2017-01-10

A lot of research on MNC knowledge flows has concentrated on the organizational conditions that promote learning outcomes through a more efficient reuse of existing knowledge (cf. Gupta and Govindarajan 2000). Departing from this predominant research stream and recognising the increasingly important role of middle managers in large, distributed organizations, we investigated how subsidiary middle managers actually search for knowledge when dealing with non-routine problems and evaluated the solution outcomes in terms of generating organizational adaptation. By doing so, we contribute to several calls for more micro-level research of organizational learning processes (Felin and Foss 2005, 2009, Felin and Hesterly 2007, Friedman 2001) and shed light on the black-box of knowledge inflows.

Three interpretative case-studies of ICT subsidiaries, and resulting 33 knowledge search processes were chosen for in-depth analysis. Triangulating data from archival sources, interviews with middle managers and senior managers revealed their actual knowledge searching activities.

We uncovered the constituting activities of the knowledge search process and aggregated these into three phases: preparing for search, establishing the link, and accessing knowledge, and a fourth set of activities – modes for accessing knowledge - that characterised each knowledge source targeted. Further, we link the different knowledge searching activities to the heterogeneity in the level of organizational adaptation generated by the knowledge search processes.

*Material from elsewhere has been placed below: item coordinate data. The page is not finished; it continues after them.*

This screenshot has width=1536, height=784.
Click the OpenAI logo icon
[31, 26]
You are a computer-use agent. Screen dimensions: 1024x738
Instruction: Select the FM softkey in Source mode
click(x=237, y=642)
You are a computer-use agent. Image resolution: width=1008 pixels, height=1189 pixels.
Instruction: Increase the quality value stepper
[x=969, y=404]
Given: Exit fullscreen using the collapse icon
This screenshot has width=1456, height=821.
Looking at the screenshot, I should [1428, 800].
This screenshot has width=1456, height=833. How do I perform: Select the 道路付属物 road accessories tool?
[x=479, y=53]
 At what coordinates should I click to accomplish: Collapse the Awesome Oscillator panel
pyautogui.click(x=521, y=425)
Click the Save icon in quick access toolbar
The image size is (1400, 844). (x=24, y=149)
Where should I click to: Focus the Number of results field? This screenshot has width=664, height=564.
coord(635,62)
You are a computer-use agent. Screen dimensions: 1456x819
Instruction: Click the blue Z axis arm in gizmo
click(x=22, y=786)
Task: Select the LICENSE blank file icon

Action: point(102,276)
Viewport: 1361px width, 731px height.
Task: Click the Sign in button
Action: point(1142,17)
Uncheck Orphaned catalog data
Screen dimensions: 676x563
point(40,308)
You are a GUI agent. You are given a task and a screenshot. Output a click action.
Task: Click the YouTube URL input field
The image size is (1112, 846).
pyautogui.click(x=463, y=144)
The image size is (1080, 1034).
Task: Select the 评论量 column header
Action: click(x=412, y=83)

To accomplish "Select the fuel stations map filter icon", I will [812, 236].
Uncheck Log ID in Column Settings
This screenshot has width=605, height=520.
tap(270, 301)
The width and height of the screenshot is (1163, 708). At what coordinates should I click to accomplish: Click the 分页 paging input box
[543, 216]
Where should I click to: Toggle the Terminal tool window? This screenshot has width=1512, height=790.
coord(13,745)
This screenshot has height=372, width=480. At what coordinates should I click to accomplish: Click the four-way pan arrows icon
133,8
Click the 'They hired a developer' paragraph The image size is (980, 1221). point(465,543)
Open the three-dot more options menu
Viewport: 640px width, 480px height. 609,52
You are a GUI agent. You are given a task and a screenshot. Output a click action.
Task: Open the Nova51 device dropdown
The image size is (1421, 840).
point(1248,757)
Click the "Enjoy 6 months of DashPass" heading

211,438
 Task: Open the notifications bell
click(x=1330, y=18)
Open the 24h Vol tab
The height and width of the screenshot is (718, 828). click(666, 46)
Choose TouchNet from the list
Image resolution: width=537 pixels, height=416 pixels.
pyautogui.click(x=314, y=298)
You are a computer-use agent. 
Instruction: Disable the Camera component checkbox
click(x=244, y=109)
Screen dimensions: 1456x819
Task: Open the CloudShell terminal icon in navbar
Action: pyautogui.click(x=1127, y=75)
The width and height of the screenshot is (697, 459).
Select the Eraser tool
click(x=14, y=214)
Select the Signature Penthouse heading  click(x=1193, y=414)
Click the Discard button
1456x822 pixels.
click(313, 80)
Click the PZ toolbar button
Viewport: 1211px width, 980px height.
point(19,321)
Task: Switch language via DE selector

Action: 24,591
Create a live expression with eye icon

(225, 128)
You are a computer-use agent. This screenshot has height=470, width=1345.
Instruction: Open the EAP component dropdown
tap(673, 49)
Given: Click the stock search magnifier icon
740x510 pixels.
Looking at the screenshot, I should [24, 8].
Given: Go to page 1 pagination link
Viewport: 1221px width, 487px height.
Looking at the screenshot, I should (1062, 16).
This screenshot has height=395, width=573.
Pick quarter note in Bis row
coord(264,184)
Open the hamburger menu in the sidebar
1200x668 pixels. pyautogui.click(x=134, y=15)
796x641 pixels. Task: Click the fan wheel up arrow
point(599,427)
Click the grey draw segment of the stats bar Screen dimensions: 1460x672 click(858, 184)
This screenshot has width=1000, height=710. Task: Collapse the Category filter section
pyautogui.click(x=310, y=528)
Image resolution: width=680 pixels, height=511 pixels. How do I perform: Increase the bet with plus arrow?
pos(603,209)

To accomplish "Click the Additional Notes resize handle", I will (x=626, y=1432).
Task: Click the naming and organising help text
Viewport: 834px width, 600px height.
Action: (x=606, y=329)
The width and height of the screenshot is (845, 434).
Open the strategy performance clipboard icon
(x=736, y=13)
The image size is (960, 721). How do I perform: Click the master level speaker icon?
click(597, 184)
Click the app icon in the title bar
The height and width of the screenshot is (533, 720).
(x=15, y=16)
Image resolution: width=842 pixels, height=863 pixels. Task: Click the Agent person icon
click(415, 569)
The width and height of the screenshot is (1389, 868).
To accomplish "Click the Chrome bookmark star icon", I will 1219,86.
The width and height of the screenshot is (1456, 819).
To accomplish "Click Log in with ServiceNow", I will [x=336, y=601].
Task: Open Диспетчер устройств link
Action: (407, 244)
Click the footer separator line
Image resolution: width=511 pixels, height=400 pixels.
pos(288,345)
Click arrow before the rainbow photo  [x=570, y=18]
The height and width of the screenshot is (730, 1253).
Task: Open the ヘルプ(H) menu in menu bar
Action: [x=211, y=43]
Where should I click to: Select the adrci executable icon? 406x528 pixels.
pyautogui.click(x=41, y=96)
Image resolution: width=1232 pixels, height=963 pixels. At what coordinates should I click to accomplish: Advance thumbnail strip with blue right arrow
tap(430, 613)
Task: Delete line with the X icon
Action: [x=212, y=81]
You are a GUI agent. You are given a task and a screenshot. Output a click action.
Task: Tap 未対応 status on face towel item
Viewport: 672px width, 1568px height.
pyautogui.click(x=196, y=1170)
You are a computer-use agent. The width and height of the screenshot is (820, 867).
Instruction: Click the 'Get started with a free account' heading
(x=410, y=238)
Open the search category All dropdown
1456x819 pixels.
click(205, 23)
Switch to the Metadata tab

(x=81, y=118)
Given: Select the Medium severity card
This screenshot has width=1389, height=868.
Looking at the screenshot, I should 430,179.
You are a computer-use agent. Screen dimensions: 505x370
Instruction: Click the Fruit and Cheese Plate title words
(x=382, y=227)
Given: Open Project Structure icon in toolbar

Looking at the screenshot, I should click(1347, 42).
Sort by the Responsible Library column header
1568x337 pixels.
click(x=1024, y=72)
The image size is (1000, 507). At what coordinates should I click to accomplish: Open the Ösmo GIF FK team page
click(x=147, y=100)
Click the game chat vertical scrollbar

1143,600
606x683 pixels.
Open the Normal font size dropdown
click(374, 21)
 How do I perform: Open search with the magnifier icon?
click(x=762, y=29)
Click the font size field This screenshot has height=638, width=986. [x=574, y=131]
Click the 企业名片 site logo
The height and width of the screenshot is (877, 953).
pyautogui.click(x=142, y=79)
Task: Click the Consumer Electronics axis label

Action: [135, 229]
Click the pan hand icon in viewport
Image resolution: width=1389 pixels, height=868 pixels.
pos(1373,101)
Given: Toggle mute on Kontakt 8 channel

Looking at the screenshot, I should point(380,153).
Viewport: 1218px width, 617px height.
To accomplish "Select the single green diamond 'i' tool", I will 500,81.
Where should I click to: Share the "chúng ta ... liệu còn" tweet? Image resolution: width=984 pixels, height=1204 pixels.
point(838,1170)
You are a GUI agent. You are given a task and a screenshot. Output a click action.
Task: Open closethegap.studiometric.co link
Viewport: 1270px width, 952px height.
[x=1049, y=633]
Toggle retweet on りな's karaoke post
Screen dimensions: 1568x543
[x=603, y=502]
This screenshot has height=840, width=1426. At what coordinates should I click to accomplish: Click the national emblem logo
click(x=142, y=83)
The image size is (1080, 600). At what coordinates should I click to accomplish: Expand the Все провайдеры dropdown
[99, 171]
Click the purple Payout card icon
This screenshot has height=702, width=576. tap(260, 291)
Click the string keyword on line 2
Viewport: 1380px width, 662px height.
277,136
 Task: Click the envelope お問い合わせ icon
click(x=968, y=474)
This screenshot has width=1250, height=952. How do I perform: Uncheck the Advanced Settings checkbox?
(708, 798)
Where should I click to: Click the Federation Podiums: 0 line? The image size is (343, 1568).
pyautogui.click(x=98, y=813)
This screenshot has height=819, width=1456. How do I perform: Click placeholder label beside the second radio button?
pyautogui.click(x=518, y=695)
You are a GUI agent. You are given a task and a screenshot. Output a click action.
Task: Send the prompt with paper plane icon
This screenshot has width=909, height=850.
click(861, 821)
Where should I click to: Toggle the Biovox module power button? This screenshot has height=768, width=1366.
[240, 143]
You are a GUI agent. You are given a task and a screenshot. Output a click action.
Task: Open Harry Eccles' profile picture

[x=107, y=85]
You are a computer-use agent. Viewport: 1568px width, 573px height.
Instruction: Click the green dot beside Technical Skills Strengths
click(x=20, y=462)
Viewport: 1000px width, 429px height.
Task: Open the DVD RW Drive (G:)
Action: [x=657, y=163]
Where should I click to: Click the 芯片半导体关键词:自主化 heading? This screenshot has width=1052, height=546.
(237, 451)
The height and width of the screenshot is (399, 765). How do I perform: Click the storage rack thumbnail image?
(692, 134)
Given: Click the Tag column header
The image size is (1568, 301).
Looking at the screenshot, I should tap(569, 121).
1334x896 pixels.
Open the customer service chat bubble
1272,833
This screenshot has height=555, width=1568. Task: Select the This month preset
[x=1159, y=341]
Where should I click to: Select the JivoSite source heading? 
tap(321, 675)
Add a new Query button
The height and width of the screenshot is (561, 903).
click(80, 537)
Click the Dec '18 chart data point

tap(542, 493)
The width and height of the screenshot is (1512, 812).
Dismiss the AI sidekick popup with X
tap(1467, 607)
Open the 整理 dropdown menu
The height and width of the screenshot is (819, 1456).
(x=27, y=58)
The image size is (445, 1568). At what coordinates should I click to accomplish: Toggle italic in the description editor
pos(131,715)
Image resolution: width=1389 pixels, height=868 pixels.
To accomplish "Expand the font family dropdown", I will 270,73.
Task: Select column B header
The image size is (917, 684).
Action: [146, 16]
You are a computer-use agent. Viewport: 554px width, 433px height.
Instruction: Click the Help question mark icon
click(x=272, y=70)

Our study suggests that the activity ‘using own experience’ and withdrawal from knowledge searching challenges, reflected in the activities ‘accepting longer learning process’ and ‘siloed problem-solving’, impede broad searching and integration of different knowledge sources. In contrast, other activities signified more intense and repeated searching despite the challenges imposed by the geographic dispersion of knowledge. While previous research has shown that geographic distance impedes knowledge inflows (Ambos and Ambos 2009, Hansen and Løvås 2004, Monteiro et al. 2008), portraying the subsidiary as an entity that accepts passively geographic dispersion, our findings suggest that individuals’ active responses to this challenge can remedy potentially negative effects.

Further, if middle managers searched for knowledge ingredients and mastered the solution development process, then they become solution creators. These searching activities – ‘via discussing’ are more flexible to an accessing mode ‘via asking’ - because in a bi-directional conversation to search for knowledge, the context of the non-routine problem as well as the context of the knowledge searched remain present. Knowledge is adapted and dynamically integrated to suit the specific, novel context, often creating new solutions that became part of the organizational memory.

Above all, the findings suggest the contribution that middle managers’ knowledge searching activities and solutions developed can make to achieving subsidiary learning. Our results emphasize individuals’ searching engagements over MNC structure implications, representing a novel way of studying the black box of subsidiary knowledge inflows.